CSRC chief urges policy coordination amid virus

Xinhua
China's financial regulators are coordinating policy tools to overcome coronavirus-induced challenges and striving to alleviate short-term financial pressures.
Xinhua

China’s financial regulators are coordinating policy tools to overcome coronavirus-induced challenges and striving to alleviate short-term financial pressures for sustainable growth.

Policy-makers recently announced a slew of measures to support companies and stressed policy coordination and international cooperation to combat the economic fallout of the pandemic.

“Effective policy coordination is the key to avert crisis and save the economy from slipping into a vicious circle,” Yi Huiman, chairman of the China Securities Regulatory Commission, said at the Lujiazui Forum in Shanghai.

Yi said the synergy of monetary, fiscal and financial policies has rendered effective support to the real economy and China’s capital market has also shown strong resilience.

Improvements in the mainland-Hong Kong stock connect programs and persistent financial cooperation with overseas institutions will help China further open up its capital market, Yi said, adding that the country will deepen reforms and strive to ward off financial risks.

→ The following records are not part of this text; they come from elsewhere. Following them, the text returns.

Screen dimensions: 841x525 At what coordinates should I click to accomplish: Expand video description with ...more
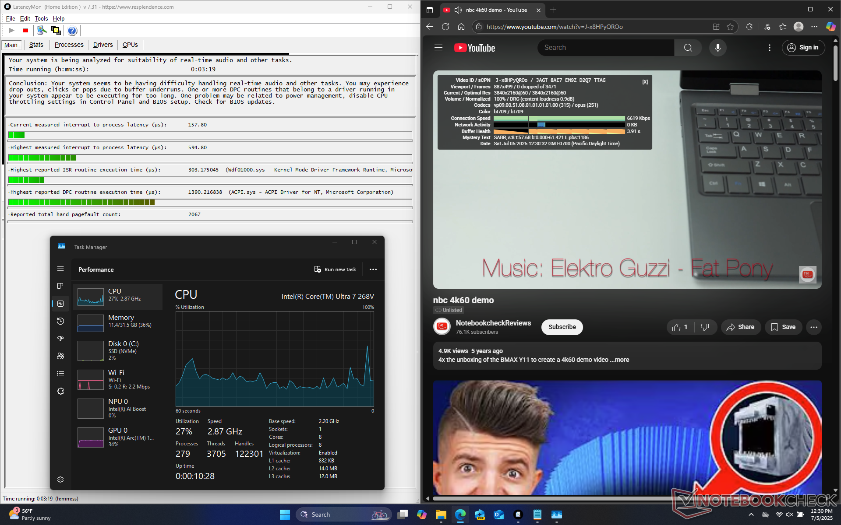[620, 360]
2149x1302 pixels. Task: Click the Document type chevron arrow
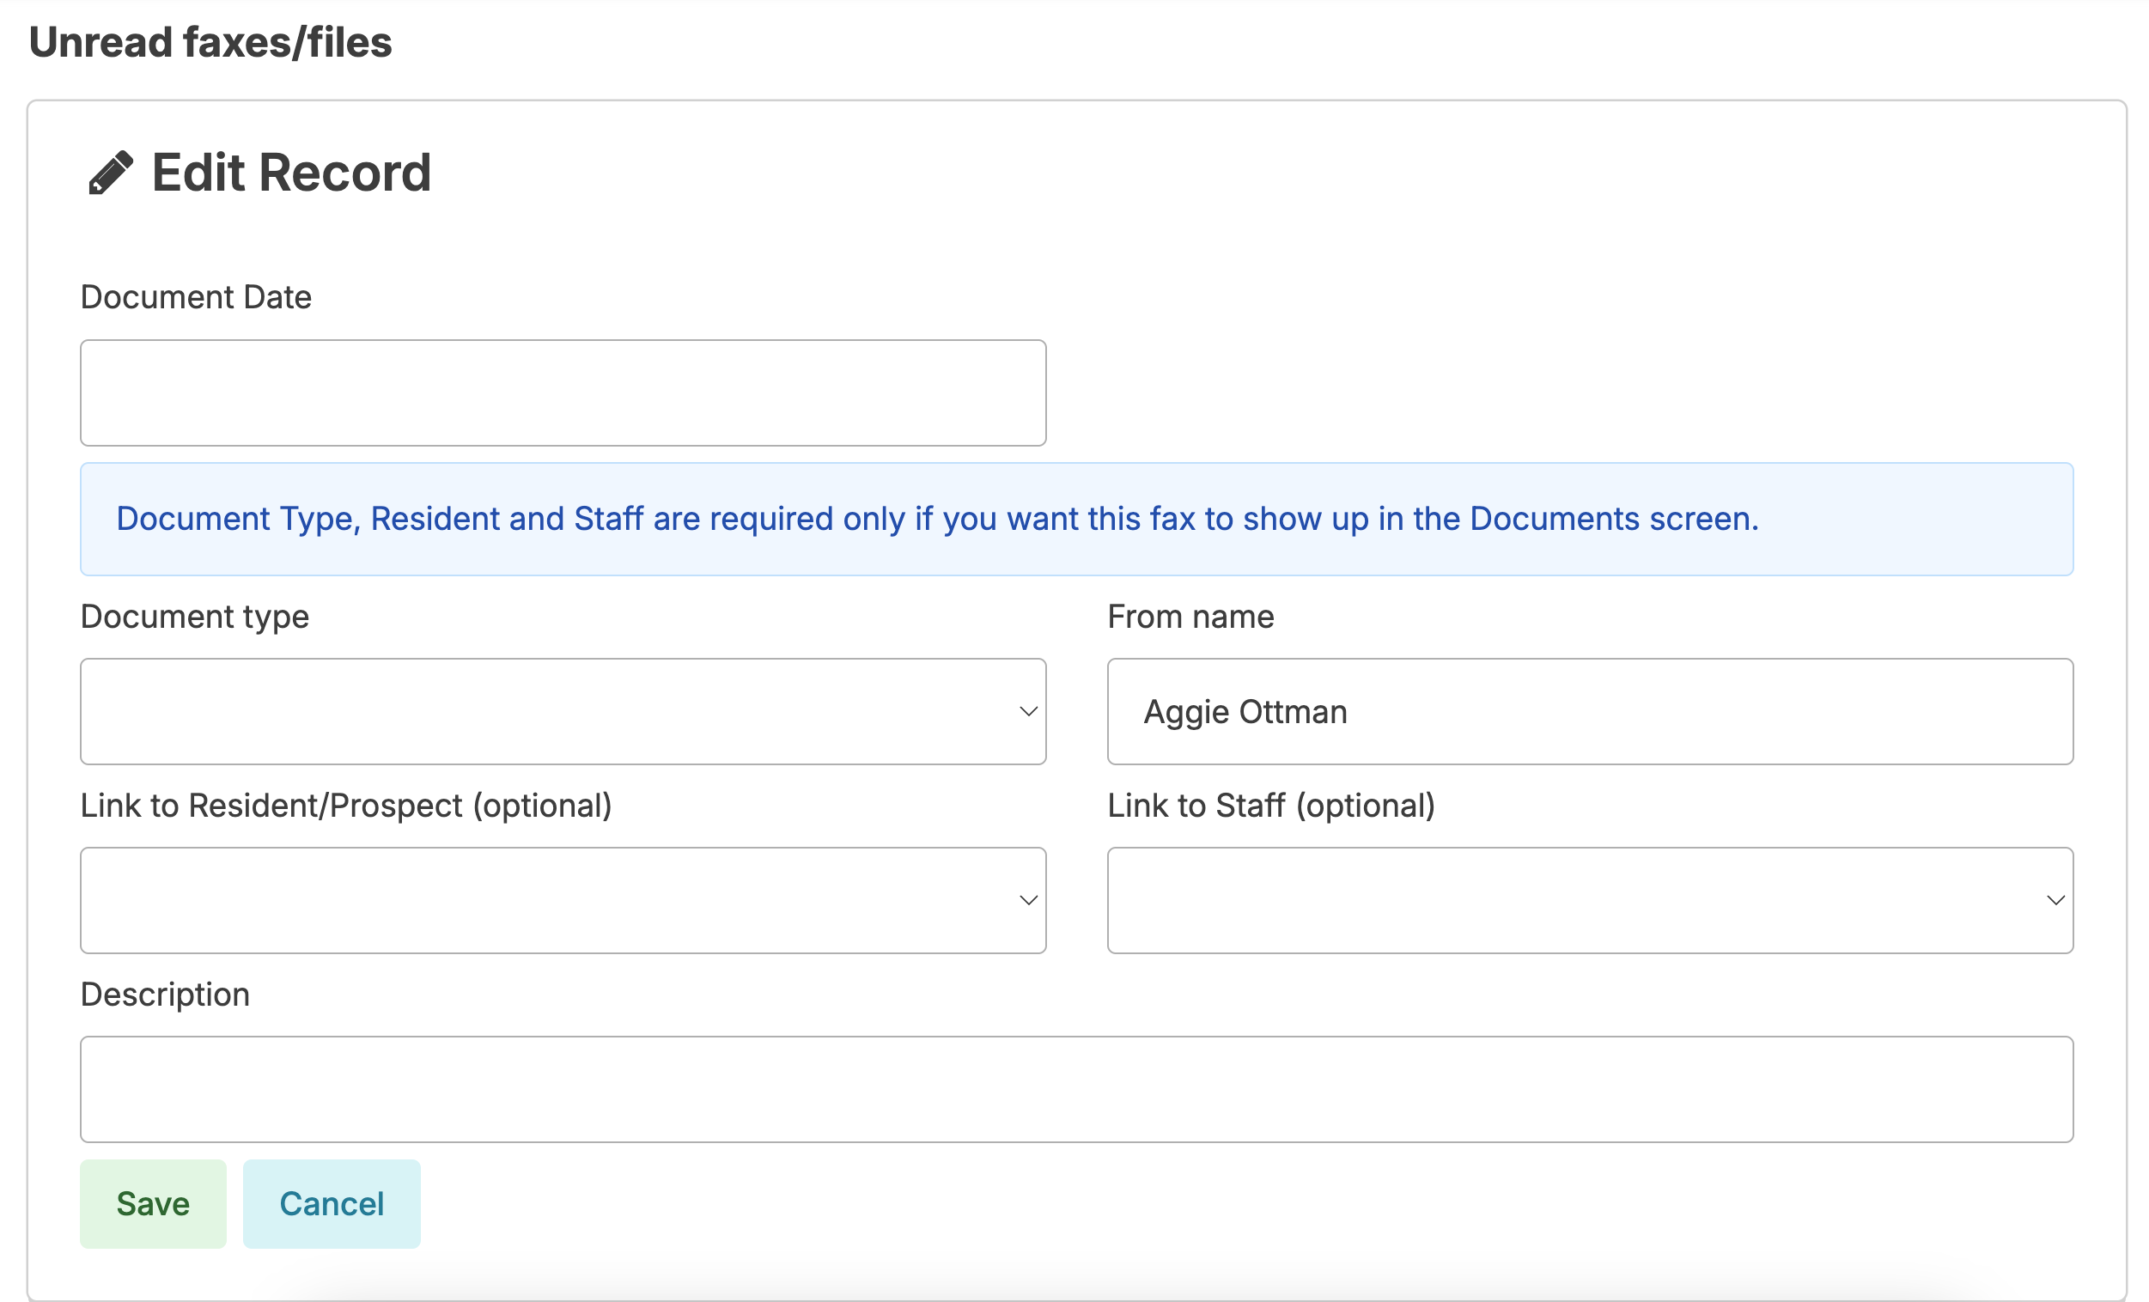point(1028,712)
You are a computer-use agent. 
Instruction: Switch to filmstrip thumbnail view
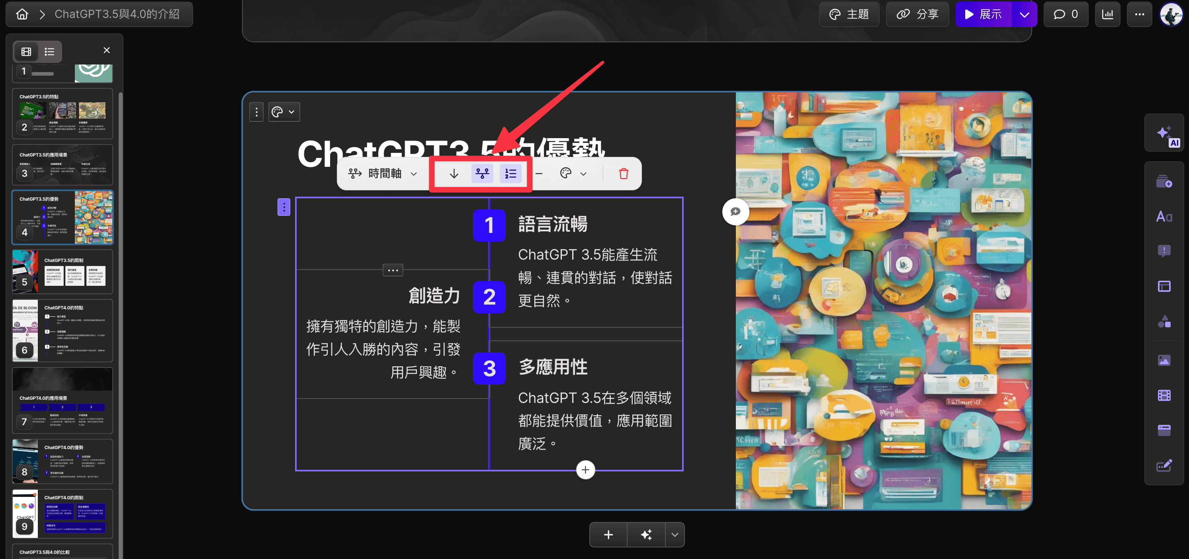pos(26,51)
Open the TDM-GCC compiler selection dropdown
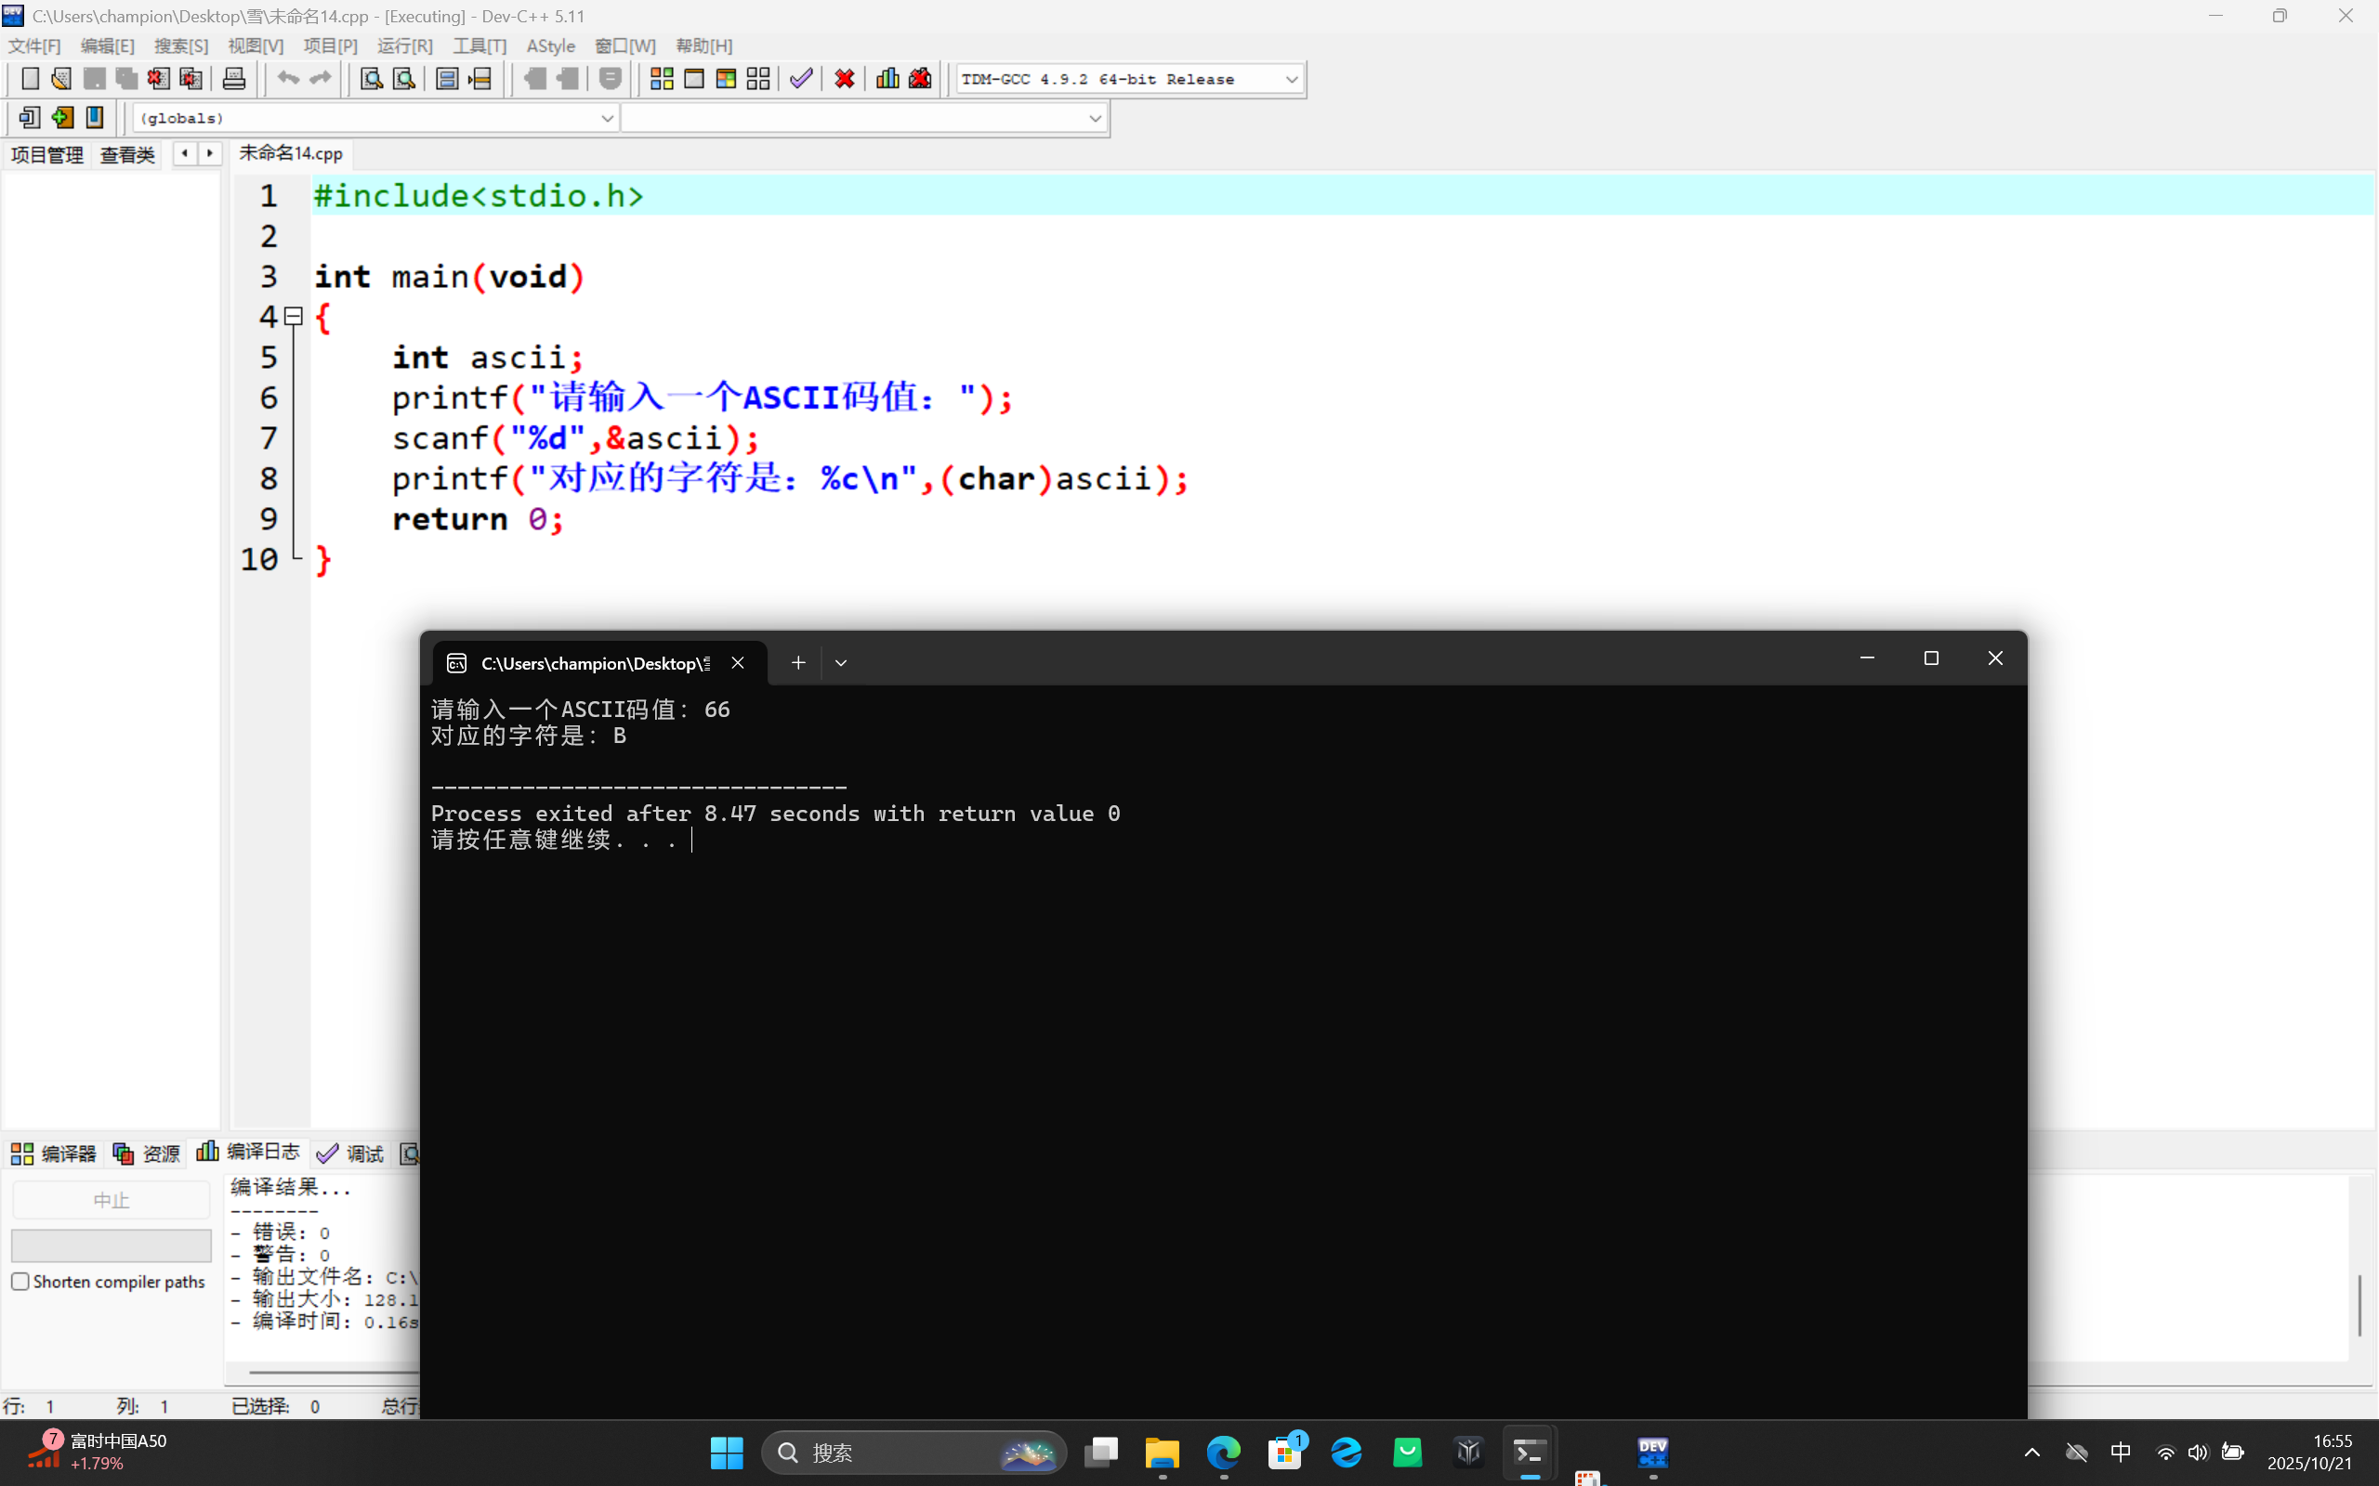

China has strengthened monetary and fiscal policy support for the real economy to help enterprises tide over the tough time and unleash market vitality.

In addition to previous efforts like reserve ratio cuts and refinancing and re-discounting loans, China will adopt supplementary measures like guiding the reduction of loan and bond rates, issuing loans at concessional rates and lowering service charges in banking, the State Council said last Wednesday.

People’s Bank of China Governor Yi Gang said the bank will keep financial liquidity at a reasonable and adequate level in the second half of this year.

The country’s new yuan-denominated loans are expected to reach nearly 20 trillion yuan (US$2.82 trillion) this year, marking a 19-percent expansion year on year, while the total amount of social financing is poised to rise 17.28 percent to over 30 trillion yuan.

Unlike the monetary measures adopted by global central banks to combat economic pressure, China’s monetary support is rather restrained.

Guo Shuqing, China Banking and Insurance Regulatory Commission chairman, said the country would not engage in a deluge of strong stimulus policies, let alone introducing monetization of fiscal deficits or negative interest rates.